What the task asks
Transcribe all the data below exactly, leaving its pictures out.

Given data
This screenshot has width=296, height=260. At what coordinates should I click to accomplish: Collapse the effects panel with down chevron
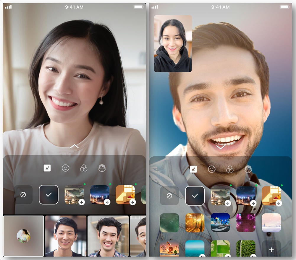[221, 147]
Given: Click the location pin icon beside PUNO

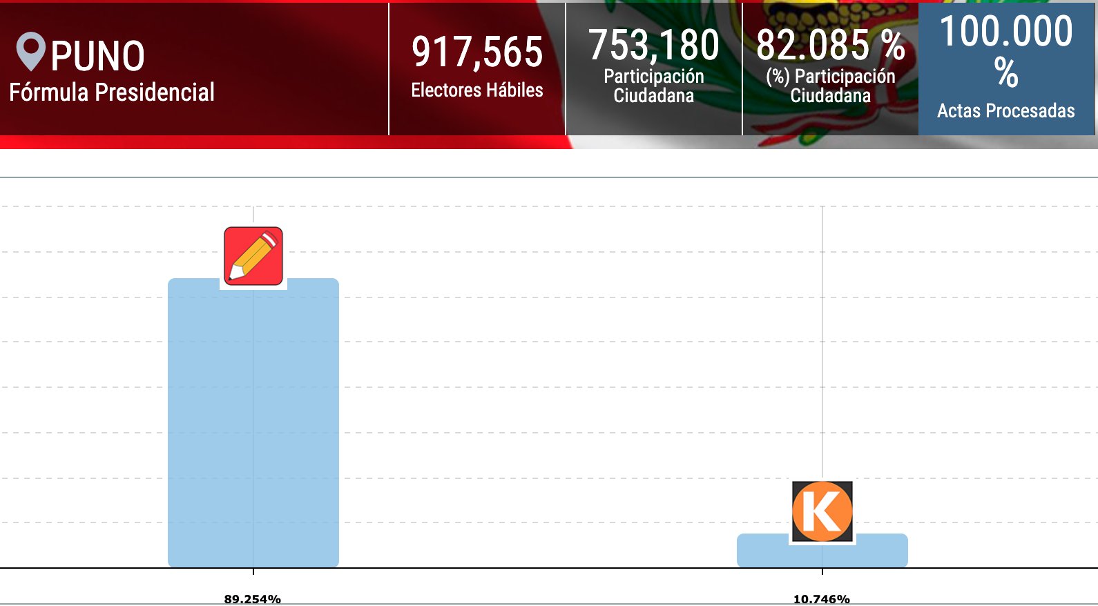Looking at the screenshot, I should (x=30, y=51).
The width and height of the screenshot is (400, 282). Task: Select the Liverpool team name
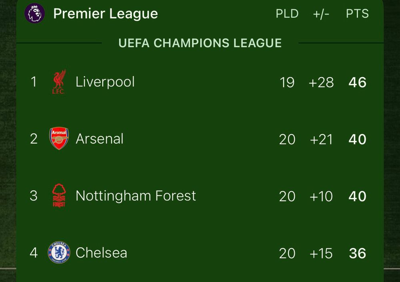(x=105, y=82)
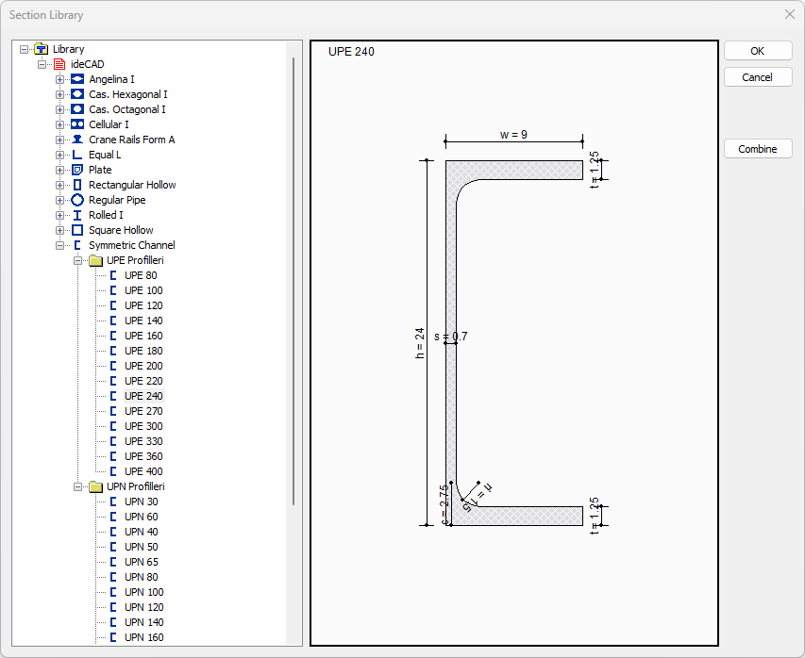Collapse the UPN Profilleri folder
The height and width of the screenshot is (658, 805).
tap(79, 486)
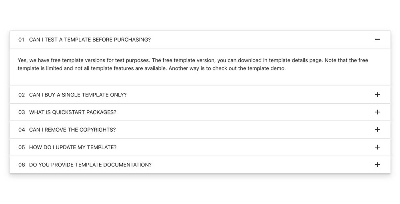Viewport: 400px width, 204px height.
Task: Select the "Can I remove the copyrights?" heading
Action: (x=72, y=130)
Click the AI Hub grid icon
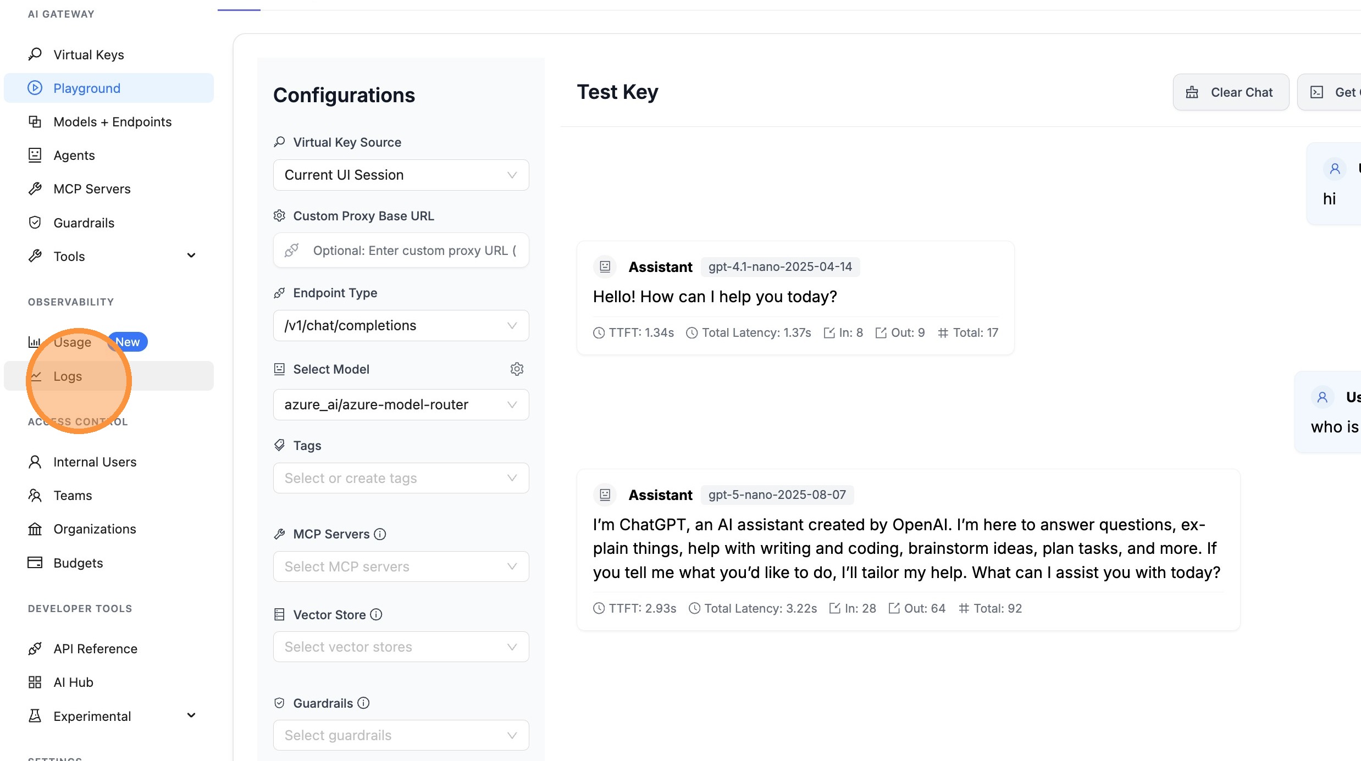1361x761 pixels. coord(35,682)
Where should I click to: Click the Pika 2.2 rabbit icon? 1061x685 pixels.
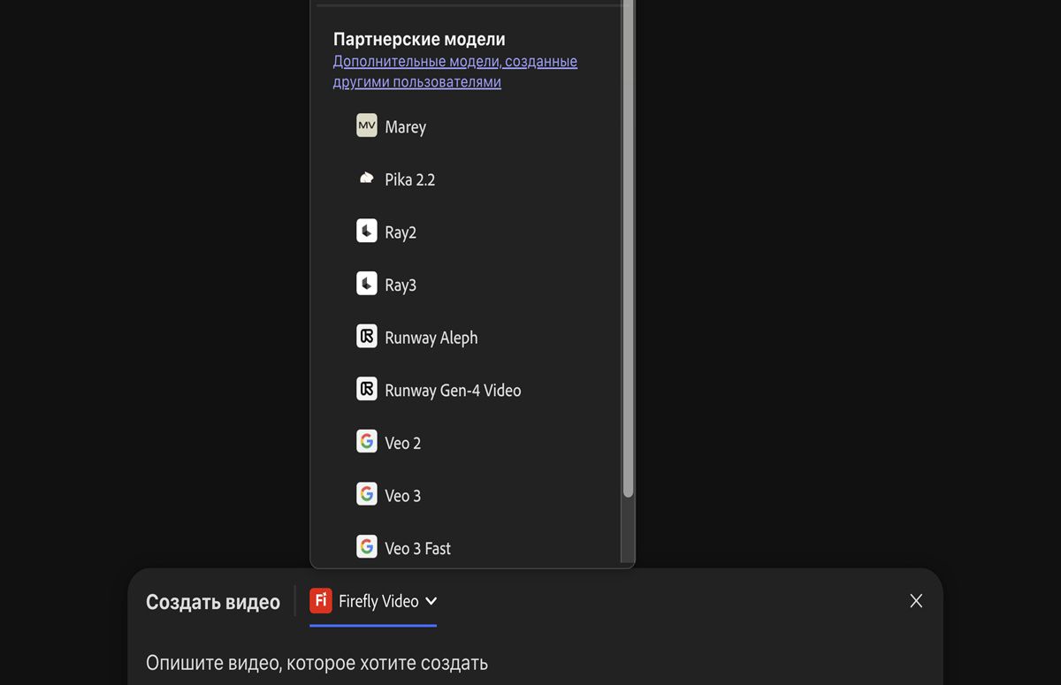click(x=367, y=179)
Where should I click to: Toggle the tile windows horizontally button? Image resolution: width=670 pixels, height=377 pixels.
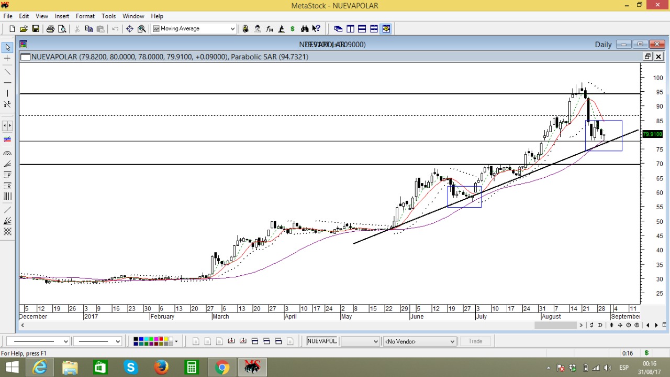pyautogui.click(x=362, y=29)
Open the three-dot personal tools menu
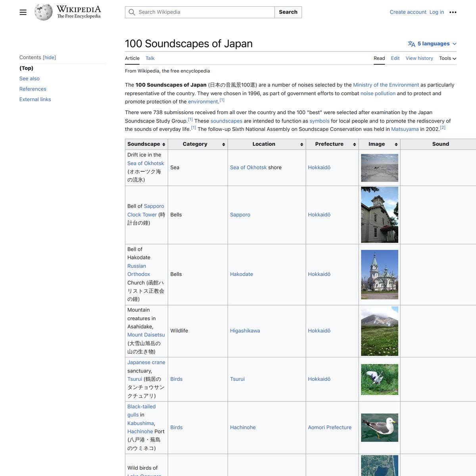 453,12
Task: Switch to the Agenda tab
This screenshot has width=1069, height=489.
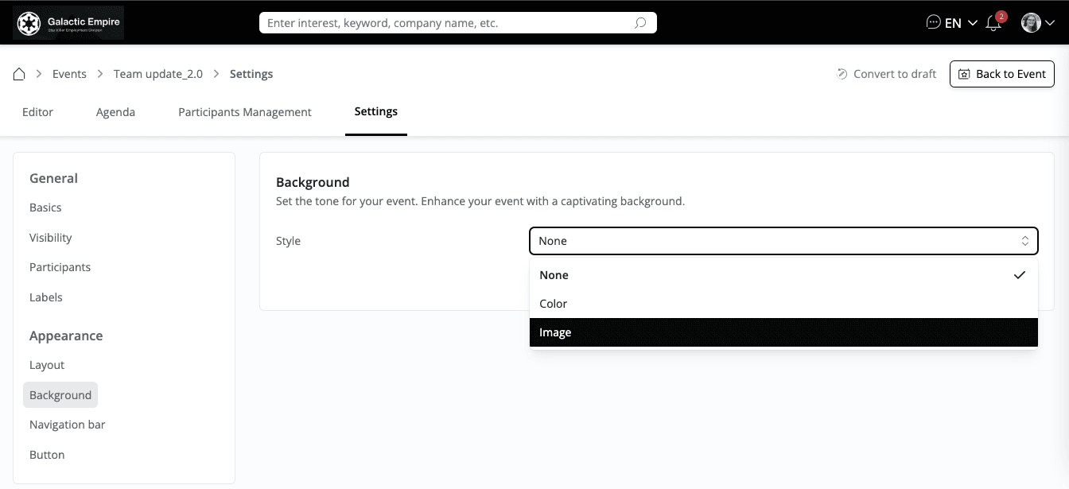Action: (115, 112)
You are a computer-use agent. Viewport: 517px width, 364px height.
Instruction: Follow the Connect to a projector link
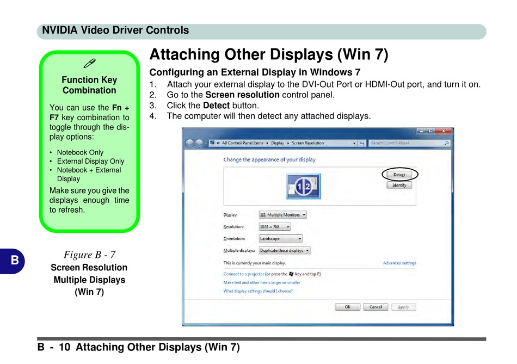[x=243, y=274]
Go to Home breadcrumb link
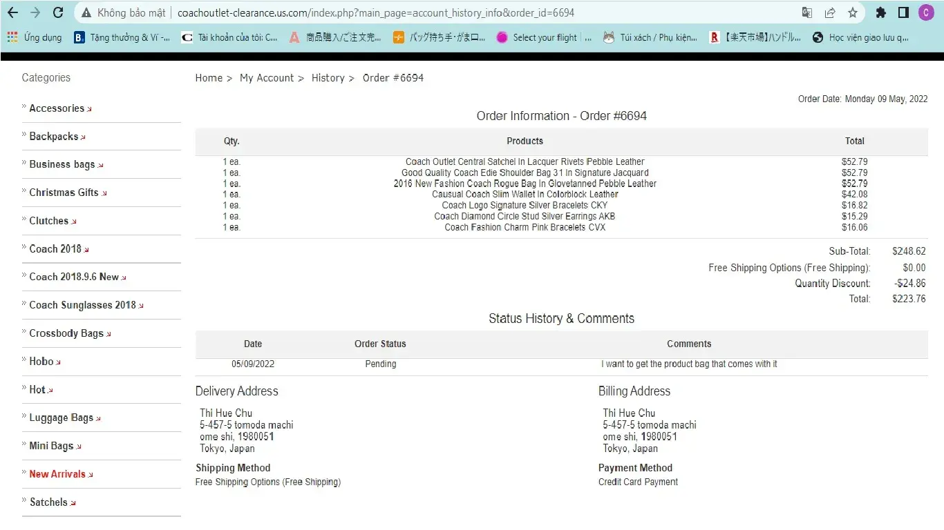The width and height of the screenshot is (944, 530). pyautogui.click(x=209, y=78)

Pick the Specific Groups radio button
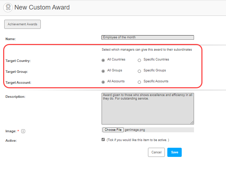click(140, 71)
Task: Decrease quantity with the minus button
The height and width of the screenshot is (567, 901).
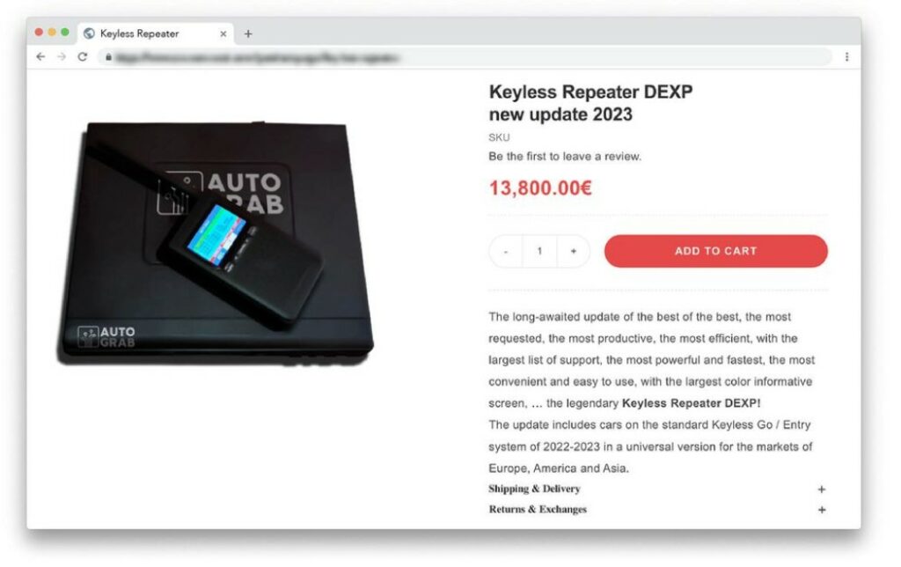Action: click(x=506, y=251)
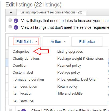Screen dimensions: 109x111
Task: Select Title and subtitle option
Action: click(x=70, y=94)
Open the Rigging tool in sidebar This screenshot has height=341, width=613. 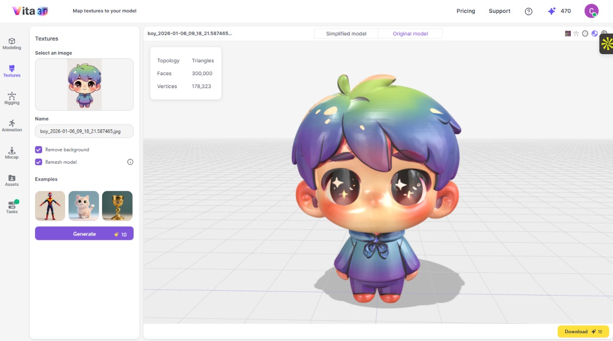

Result of this exercise
This screenshot has width=296, height=260. At what coordinates should I click to accomplish: Collapse the effects panel with down chevron
[221, 147]
Given: Click the location pin icon beside PUNO

Looking at the screenshot, I should (x=30, y=51).
The width and height of the screenshot is (400, 282). Task: Select the Liverpool team name
(x=105, y=82)
Collapse the UPN Profilleri folder
The height and width of the screenshot is (658, 805).
tap(79, 486)
Viewport: 400px width, 204px height.
Task: Select the "Can I remove the copyrights?" heading
Action: (x=72, y=130)
Click the AI Hub grid icon
1361x761 pixels. coord(35,682)
Where should I click to: Click the Pika 2.2 rabbit icon? 1061x685 pixels.
click(x=367, y=179)
Where should I click to: Toggle the tile windows horizontally button? Image resolution: width=670 pixels, height=377 pixels.
pyautogui.click(x=362, y=29)
Open the three-dot personal tools menu
 453,12
Task: Switch to the Agenda tab
This screenshot has width=1069, height=489.
Action: (115, 112)
You are a computer-use agent. Viewport: 517px width, 364px height.
Instruction: Follow the Connect to a projector link
[x=243, y=274]
Go to Home breadcrumb link
The width and height of the screenshot is (944, 530). pyautogui.click(x=209, y=78)

Pick the Specific Groups radio button
click(140, 71)
Task: Decrease quantity with the minus button
The height and width of the screenshot is (567, 901).
Action: click(x=506, y=251)
Screen dimensions: 109x111
Task: Select Title and subtitle option
Action: click(x=70, y=94)
Open the Rigging tool in sidebar This screenshot has height=341, width=613. 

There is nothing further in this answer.